Here we are, five weeks after New Year’s and let’s be honest, our motivation to a healthier you in 2018 has dwindled. Start small and make a few simple weight loss and exercise changes each day. These small changes can add up over time to give you a big health boost *consult a physician before exercising.

  • Make a plan that will stick – be realistic.
  • Write everything down – meals and exercises to stay on track.
  • Involve a buddy for support to share your struggles and successes.
  • Consider joining a support group if your trying to quit smoking.
  • Add 5 more grams of fiber to your daily plan.
  • Cut out refined carbohydrates, such as white bread, white rice, and sweets.
  • Avoid foods with trans-fats.
  • Add two more servings of veggies at lunch and dinner.
  • Enjoy a small piece of fruit with your breakfast or lunch.
  • Drink three more glasses of water each day.
  • Limit your caffeine and alcoholic drinks.
  • Add 10 minutes of walking to your daily exercise regimen.

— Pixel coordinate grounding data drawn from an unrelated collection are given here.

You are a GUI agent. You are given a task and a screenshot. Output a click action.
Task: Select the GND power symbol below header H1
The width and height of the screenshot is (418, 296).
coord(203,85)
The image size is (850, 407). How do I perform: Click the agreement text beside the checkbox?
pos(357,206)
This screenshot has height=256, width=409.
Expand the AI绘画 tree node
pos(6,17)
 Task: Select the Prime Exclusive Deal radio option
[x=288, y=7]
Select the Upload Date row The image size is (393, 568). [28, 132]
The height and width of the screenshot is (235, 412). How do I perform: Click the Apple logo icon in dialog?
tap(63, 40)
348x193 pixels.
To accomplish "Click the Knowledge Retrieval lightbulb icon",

  • Wake up 15 minutes earlier and walk before work.
  • Take a walk on your lunch break.
  • Plan healthy snacks in your daily diet to prevent binges.
  • Allow a treat once a week without feeling guilty. Have a “TASTYKAKE white frosted HONEY BUN” every Sunday, and enjoy every bite.
  • Don’t just sit there, be physically active while watching TV – walk or run in place during commercials or every 15 minutes for 3 minutes at your level.
  • Choose whole grains. Try brown rice instead of white. Switch to whole wheat pasta.
  • Choose lean proteins like poultry, fish, beans, and legumes.
  • Cut down on processed foods, sugar, salt, and saturated fat.
  • Restaurant Dining – have a salad as your appetizer with light or fat free dressing on the side, ask for an extra side of vegetables to go with your grilled chicken, fish or lean steak.
  • Remember why you started and expect occasional lapses.
  • Don’t Stop, resolve to recover and get back on track.